> **PASAJE**:
▼

Para reducir la criminalidad en América Latina hay que actuar sobre las causas profundas. Es necesario crear empleo para jóvenes a gran escala. Una gran alianza entre política pública y empresa privada al respecto puede aportar mucho. Al mismo tiempo, hay que proteger la familia, en serio, con medidas de fondo.
Invertir en educación
Por otra parte, la opinión pública debe respaldar vigorosamente el aumento de la inversión en educación. La decisión de llevarla al 6 por ciento del Producto Bruto para 2010 es una de las mejores inversiones que puede hacer una sociedad para enfrentar de verdad el problema de la delincuencia.
UNICEF concluye sobre las maras centroamericanas que el tema no puede ser visto sólo como un problema de seguridad.
En la misma dirección, el presidente argentino Néstor Kirchner ha advertido estos días -en un país alarmado por el problema de la inseguridad- que la seguridad no se construye con un palo en la mano.

▲

> **Datos de señalamiento del objetivo**:
▼

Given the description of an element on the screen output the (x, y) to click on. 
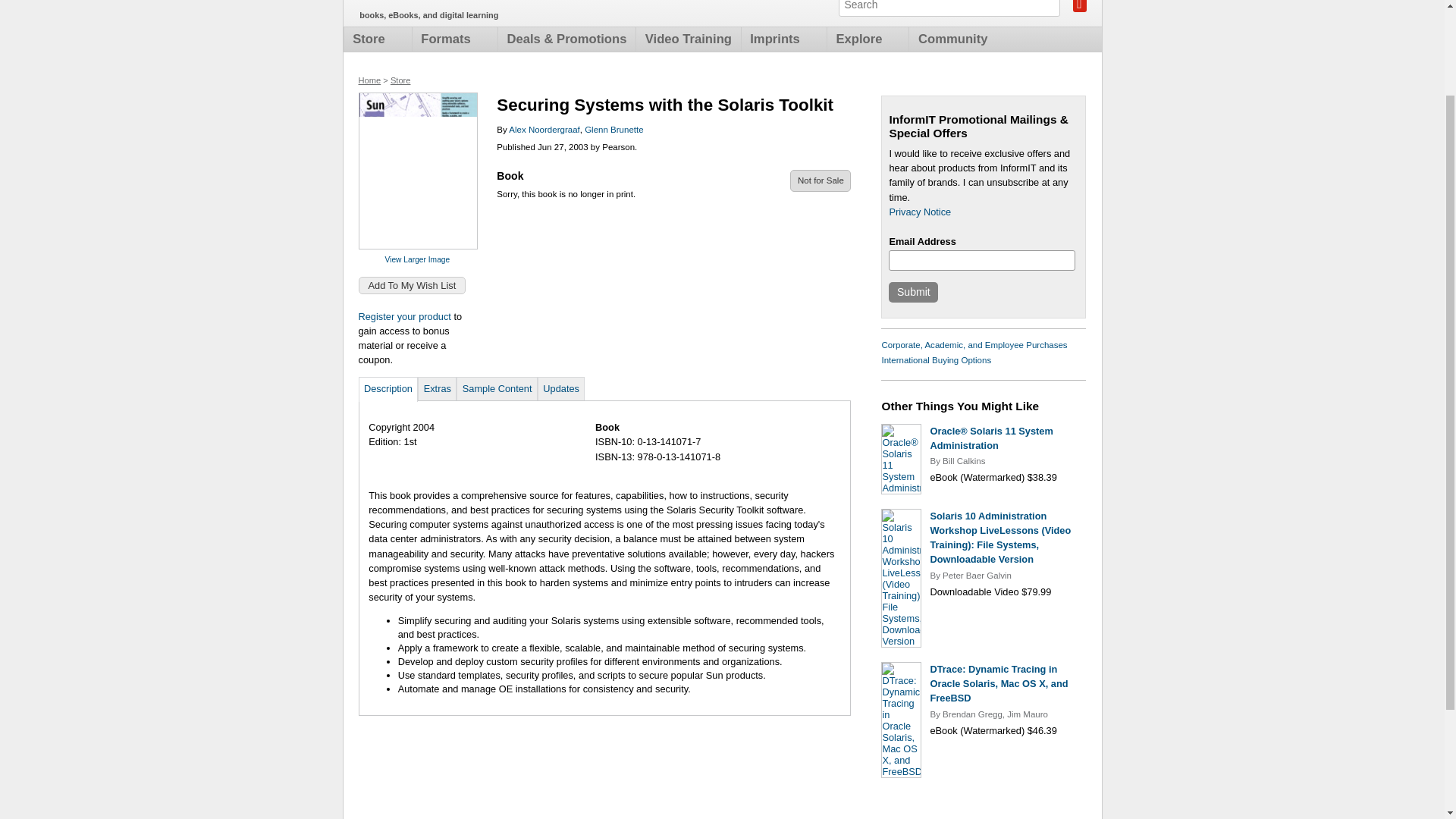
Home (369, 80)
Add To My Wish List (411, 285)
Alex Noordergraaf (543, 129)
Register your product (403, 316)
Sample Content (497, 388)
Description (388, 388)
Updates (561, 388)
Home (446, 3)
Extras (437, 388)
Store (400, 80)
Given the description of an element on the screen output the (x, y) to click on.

▲

> **ENUNCIADO 1**: Copia literalmente el fragmento del pasaje sobre la criminalidad que empieza con las palabras que contienen "En la misma" y termina con "en la mano.".
> **ENUNCIADO 2**: Prosigue el texto sobre la criminalidad en América Latina a partir de su última oración.

> **RESPUESTA 1**:
En la misma dirección, el presidente argentino Néstor Kirchner ha advertido estos días -en un país alarmado por el problema de la inseguridad- que la seguridad no se construye con un palo en la mano.

> **RESPUESTA 2**:
Cambiar el disco duro
La seguridad es un camino a construir colectivamente en una región que ha visto crecer a niveles inéditos el desempleo y la exclusión social en los años noventa, y generó tasas de desempleo y pobreza juvenil récord (en diciembre de 2002, el 75 por ciento de los jóvenes argentinos menores de 18 años eran pobres).
Por esta razón, hay que mejorar los instrumentos de lucha contra el crimen organizado, como la policía y la justicia. Pero según la encuesta Latinobarometro, dos tercios de los latinoamericanos desconfían de la policía y en muchos casos la ven como parte del problema.
No podrá haber más dilaciones, ni vueltas: hay que abrir oportunidades a los jóvenes, fortalecer la familia -que es la mayor unidad preventora del delito con la que cuenta la sociedad- y brindar educación a todos.
Para empezar, hay que cambiar el disco duro mental sobre la criminalidad, y mejorar la calidad del debate.
Conclusiones y reflexiones (para "mejorar el debate"):
a) La mano dura debe mantenerse para cierto y determinado tipo de delitos, como las distintas modalidades de la Delincuencia Organizada y el Tráfico de Drogas. Pero como respuesta generalizada al fenómeno del aumento de la inseguridad no es más que un exabrupto.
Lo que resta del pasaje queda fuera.